### [Passage to read]
···
Noel Gallagher ‘Reignited’ by Use of ‘Don’t Look Back in Anger’ at Manchester Memorial
Noel Gallagher has said his faith in music was “reignited” when he heard Oasis' “Don’t Look Back in Anger” being sung during a memorial vigil for the victims of the Manchester concert bombing in May. Gallagher, who donated the song’s royalties, recalled sitting at home watching news coverage of the aftermath.
“[T]here was the minute silence in St. Ann’s Square, and just a lone girl started singing [“Don’t Look Back in Anger”] and the crowd joined in,” he told Rolling Stone. “I don’t get speechless [but] I’ve gotta say, I sat there and I was like, ‘Holy f---.’ Then, as the weeks passed, it kind of reignited my faith in music – because regardless of whether it was my song or not, I was like, ‘F---, it is important, man. These people are rallying round this song.’"
···
### [Data under study]

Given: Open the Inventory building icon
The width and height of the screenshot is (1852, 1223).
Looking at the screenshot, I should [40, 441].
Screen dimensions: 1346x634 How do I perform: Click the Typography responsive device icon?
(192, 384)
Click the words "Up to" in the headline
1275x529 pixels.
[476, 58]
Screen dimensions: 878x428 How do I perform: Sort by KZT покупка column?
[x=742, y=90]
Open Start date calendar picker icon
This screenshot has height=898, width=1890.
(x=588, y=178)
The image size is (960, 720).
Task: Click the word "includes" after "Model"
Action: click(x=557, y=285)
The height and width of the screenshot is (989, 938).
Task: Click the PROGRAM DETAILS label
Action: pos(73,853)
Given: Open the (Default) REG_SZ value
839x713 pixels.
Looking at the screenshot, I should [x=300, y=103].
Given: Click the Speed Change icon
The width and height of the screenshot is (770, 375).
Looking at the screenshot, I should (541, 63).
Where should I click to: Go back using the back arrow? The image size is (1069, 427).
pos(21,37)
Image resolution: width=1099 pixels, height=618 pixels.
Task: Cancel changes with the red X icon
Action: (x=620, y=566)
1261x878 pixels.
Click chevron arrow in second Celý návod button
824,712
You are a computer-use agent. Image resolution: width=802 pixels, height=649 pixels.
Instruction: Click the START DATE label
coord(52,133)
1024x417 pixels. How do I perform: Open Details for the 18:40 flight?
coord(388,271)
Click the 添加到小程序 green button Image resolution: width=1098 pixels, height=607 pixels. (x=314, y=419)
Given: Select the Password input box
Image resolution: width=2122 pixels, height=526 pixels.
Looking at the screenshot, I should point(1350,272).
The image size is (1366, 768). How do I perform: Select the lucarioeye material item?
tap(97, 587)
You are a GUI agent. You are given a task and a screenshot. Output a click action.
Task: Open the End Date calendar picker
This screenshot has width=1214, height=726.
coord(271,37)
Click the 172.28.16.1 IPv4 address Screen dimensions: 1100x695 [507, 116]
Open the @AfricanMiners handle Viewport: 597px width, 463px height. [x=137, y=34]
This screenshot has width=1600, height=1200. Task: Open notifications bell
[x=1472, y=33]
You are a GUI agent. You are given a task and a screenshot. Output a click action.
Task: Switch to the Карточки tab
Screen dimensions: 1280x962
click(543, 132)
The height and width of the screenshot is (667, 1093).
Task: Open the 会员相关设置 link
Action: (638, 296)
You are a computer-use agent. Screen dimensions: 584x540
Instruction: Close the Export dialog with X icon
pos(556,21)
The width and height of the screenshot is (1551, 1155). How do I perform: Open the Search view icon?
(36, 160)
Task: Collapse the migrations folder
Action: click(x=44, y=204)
···
### [Assignment]
Carry on the article about Noel Gallagher and the Manchester memorial vigil from the point where it stops. These lines stand apart from the article and have no connection to it.

### [Answer to the exercise]
"I’m still speechless about it," he continued. "I wrote that song so long ago… and it’s taken on a different meaning now. It’s been adopted by the people like a flag of defiance.”
Gallagher recently released Who Built the Moon?, the third album with his band the High Flying Birds. Revealing that he’d drawn inspiration from early Genesis, among other sources, he reported that he’d often had trouble expressing joy in music. “I always found it kind of difficult,” he said. “It’s very easy, particularly in this day and age, to write about angst and how life is so difficult. To find a f---ing joy in the world and then to kind of crystallize it into music is difficult, and not many people can do it.”
But he was pleased to say that he’d achieved it with his latest work. “It's unashamedly a f---ing pop record,” he said. “It's about the joy of beautiful women, nights out and nights getting f---ing high, and all the things that we live in life. All the things that the f---ing terrorists hate. I reckon if I went to Syria and played it for ISIS, it'd all be f---ing over. I reckon it'd even turn [Donald] Trump around.”